Sicché la prima edizione autorizzata risulta essere quella di Giolito de Ferrari, del 1550, cioè di quasi vent’anni dopo la morte del poeta. Se è vero, come si ritiene, che questa edizione sia stata procurata da Virginio Ariosto, figlio prediletto del poeta, pare ovvio pensare che il ritardo enorme della pubblicazione obbedisca a una volontà espressa dal poeta prima di morire.
Non è difficile indicarne i motivi. Nonostante lo stile bonario e quasi dimesso, le Satire sono una specie di giudizio universale. I corrotti, i faccendieri, gli arrivisti, i traditori sono spesso indicati per nome e cognome, o con deformazioni talora trasparenti; i meccanismi del potere sono scoperti con acute osservazioni; i papi sono colti in gesti terribilmente simbolici, e la pochezza dei principi è messa a nudo. Se un papa, come ci racconta l’autore, lo aveva minacciato di gettarlo nel Tevere, era ancora più facile temere che l’opera fosse condannata, la sua circolazione impedita. Meglio lasciar passare una ventina d’anni. D’altra parte, l’Ariosto aveva rivelato, nelle Satire , molti tratti del suo carattere, anche se con reticenze e stilizzazioni.
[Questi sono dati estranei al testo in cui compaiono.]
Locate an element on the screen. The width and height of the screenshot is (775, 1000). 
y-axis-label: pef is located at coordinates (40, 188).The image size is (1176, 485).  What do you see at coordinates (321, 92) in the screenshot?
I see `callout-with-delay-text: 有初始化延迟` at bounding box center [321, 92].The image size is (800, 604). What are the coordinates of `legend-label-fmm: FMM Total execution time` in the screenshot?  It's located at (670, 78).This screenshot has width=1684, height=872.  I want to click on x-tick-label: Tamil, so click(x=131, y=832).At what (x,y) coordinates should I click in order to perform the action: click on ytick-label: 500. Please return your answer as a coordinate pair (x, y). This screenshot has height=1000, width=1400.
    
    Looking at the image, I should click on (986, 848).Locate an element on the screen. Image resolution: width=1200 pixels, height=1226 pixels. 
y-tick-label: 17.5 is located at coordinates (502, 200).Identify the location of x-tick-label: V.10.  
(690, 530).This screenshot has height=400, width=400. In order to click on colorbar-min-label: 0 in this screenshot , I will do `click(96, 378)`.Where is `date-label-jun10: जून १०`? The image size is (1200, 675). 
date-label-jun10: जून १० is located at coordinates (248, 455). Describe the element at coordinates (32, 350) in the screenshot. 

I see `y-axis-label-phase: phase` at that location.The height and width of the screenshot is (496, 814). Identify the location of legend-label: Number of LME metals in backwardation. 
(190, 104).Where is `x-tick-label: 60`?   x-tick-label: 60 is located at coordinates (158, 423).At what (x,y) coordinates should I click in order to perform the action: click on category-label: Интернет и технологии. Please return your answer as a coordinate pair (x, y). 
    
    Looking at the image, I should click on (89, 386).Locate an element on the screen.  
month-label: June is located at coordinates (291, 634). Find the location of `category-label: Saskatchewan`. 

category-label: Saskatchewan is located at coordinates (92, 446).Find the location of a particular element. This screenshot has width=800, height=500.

Perché offrirsi così indifeso al suo pubblico? Insomma, sia che si affronti il problema dall’esterno, sia dall’interno, l’Ariosto deve aver concluso che era meglio affidare alle Satire la funzione di un ammonimento, e di una confessione, dall’altro mondo. E comunque non gli mancò la gloria della messa all’Indice.